Opinion

Opinion: Schools Need AI Rules That Teach Judgment, Not Just Technology

Artificial intelligence should push schools to teach verification, source literacy and responsibility, not just faster use of new tools.

Category:
Opinion
Published:
Tuesday, 12 May 2026 at 4:21:39 pm GMT-4
Updated:
Tuesday, 12 May 2026 at 4:35:08 pm GMT-4
Email Reporter
Opinion: Schools Need AI Rules That Teach Judgment, Not Just Technology
Image: CGN News / Cook Global News Network / Opinion Category Image / All Rights Reserved

Schools do not need to choose between banning artificial intelligence and surrendering to it. They need rules that teach judgment.

That is the missing center in too many arguments about AI in education. One side treats AI as a shortcut that will make classrooms more efficient. The other treats it as a machine for cheating, distraction and intellectual laziness. Both concerns are real. Neither is enough.

The better question is what students should learn to do when powerful tools can generate essays, summarize articles, answer math problems, create images, write code and produce confident-sounding mistakes. The answer should not be panic. It should be literacy.

The U.S. Department of Education’s public AI materials and earlier teaching-and-learning report frame AI as a tool that requires human oversight, transparency and careful design. UNESCO’s AI competency work similarly emphasizes human agency, critical thinking and ethics. Those are not abstract values. They are the skills schools should put at the center of AI policy.

The original version of this opinion column was too generic. It argued that education must embrace change, but almost every institution says that. A useful opinion needs a sharper point: schools should not chase technology for its own sake. They should teach students how to verify, question, cite, revise and think.

AI makes that lesson more urgent because it can produce fluent language without understanding truth. A student can receive a polished answer that is wrong, outdated, biased or unsupported. If the assignment only rewards a clean final paragraph, AI can hide the absence of thinking. If the assignment rewards process, evidence and judgment, AI becomes easier to supervise.

That means schools should redesign some assignments, not simply police them. More writing may need to happen in class. More research projects may need source logs. More essays may need oral defenses, drafts, annotations and reflection. Students should be asked not only what answer they found, but how they checked it.

This is not anti-technology. It is pro-learning. Calculators did not eliminate the need to understand math. Spellcheck did not eliminate the need to understand language. AI should not eliminate the need to understand evidence.

Teachers also need support. Artificial intelligence can help educators draft practice questions, adjust reading levels, organize lesson ideas and reduce paperwork. Used carefully, that can give teachers more time for human instruction. Used carelessly, it can flood classrooms with generic materials and weaken professional judgment.

Students need clear boundaries. They should know when AI is allowed, when it must be disclosed and when it crosses into academic dishonesty. They should know the difference between using AI to brainstorm a question and using AI to impersonate their own work.
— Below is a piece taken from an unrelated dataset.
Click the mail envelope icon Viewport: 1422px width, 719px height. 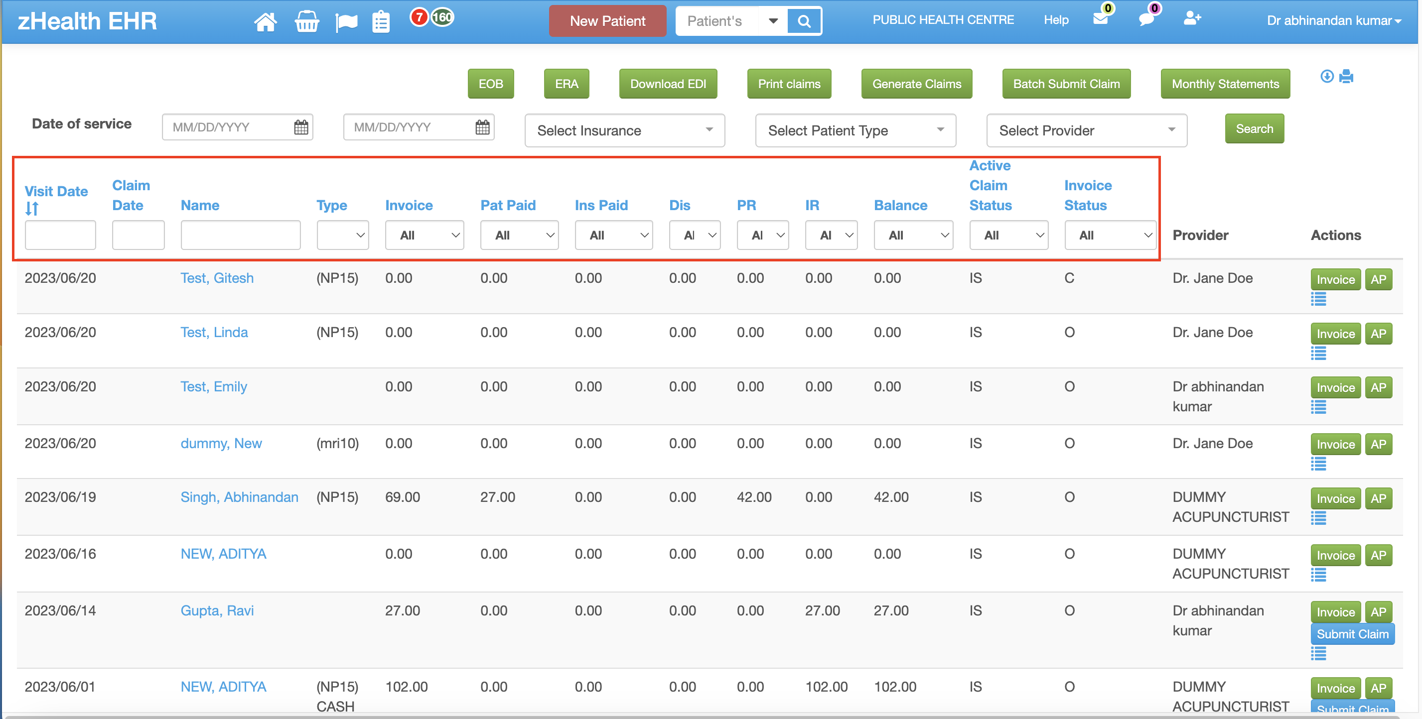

Unclear rules are unfair to students and exhausting for teachers.

Schools should also be cautious about privacy. AI tools can collect prompts, student writing, performance data and personal details. Districts should not adopt classroom tools without knowing what data is collected, who can access it, whether it trains models and how long it is retained.

Equity matters too. Students in wealthier districts may get supervised AI instruction, better devices and stronger digital-literacy support. Students in under-resourced schools may get either blocked tools or unstructured exposure. A responsible policy should not deepen that divide.

The best classroom AI rules would be plain enough for students and parents to understand. They would say: use AI to support learning, not replace it; disclose meaningful AI help; verify factual claims; cite real sources; protect private data; never submit generated work as your own; and expect teachers to ask how you reached your answer.

The goal is not to make every student an AI engineer. The goal is to make every student harder to fool.

That matters beyond school. The same young people who use AI for homework will later use it to understand health information, job applications, politics, finance, local news and public emergencies. If schools teach them to accept machine output uncritically, society pays the cost later.

Education has always been partly about attention. AI tests whether schools still believe attention, patience and evidence matter. A fast answer is not the same as a good answer. A fluent paragraph is not the same as understanding. A generated source list is not the same as reporting.

Schools should teach students how to use AI, but also when to slow down. They should teach students how to ask better questions, check sources, recognize uncertainty and take responsibility for final work. That is the real future-ready skill.

Technology will keep changing. Judgment will remain the assignment.

Additional Reporting By: CGN News editorial review; U.S. Department of Education; U.S. Department of Education Office of Educational Technology; UNESCO; Associated Press

What This Means

For readers, the education question is not whether AI will enter classrooms. It already has. The issue is whether schools teach students to use it with judgment, evidence and responsibility instead of letting speed replace thinking.